Once we have the information of the access point, we can then begin the process of targeting that network to de-authenticate a device connected to it. To do this I am going to run:
`airodump-ng -c1 -w captured-packet -d 72:8F:3D:65:C1:A3 wlx00c0ca96d2e2`
Yes! we have obtained a station. A station is a device that is connect to the network we are testing. This device happens to be my firestick connected to my TV and so we will need to perform a de-authentication attack to get the full handshake with the target.
How we will do this is by opening up another tab in our terminal and using the aireplay-ng tool to de-authenticate (kick) the firestick off the network. We will attempt to de-authenticate unlimited times ( –deauth 0) , assign our access point (-a 72:8F:3D:65:C1:A3 ), assign or client, the firestick (-c 80:6D:71:31:59:C9 ) and lastly inputting our wireless card to do it (wlx00c0ca96d2e2)
We can now see our card is trying to de-authenticate the Firestick. How we can check this is by taking a look at our Firesticks connection. If the requests are succeeding, then the device should have successfully been kicked from the network.
Success! we have now been able to intercept the connection between the firestick and the SERANOX_WIFI network. If we navigate back to the previous terminal window we will have a handshake that has been captured between the device and network.
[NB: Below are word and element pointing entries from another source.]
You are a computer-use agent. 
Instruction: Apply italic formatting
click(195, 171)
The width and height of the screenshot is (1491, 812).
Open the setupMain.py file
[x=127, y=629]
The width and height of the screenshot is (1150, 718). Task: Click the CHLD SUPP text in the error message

If we list out the current directory that we are in, we can se some captured files that have been saved. The files we want to look through are the `.cap` files. One of these contain the information we will need to perform a dictionary attack and obtain the WIFI password using aircrack-ng.
To initiate a brute-force dictionary attack we are going to need a wordlist. Wordlists come in many sizes from megabytes to petabytes! use whatever wordlist you may find suited for the particular thing you are trying to crack and navigate to it. The wordlist I will be using is the “RockYou.txt” wordlist that comes with all Kali Linux and Parrot OS distributions.
Now that we have our wordlist of choice, we are going go ahead type the command below to begin the dictionary attack on the `.cap` of our choice using aircrack-ng.
`aircrack-ng captured-packet-05.cap -w /usr/share/wordlists/rockyou.txt `
Success! We just hacked the password to SERANOX_WIFI. Now we will save the password to a notepad along with the SSID and confirm the connection.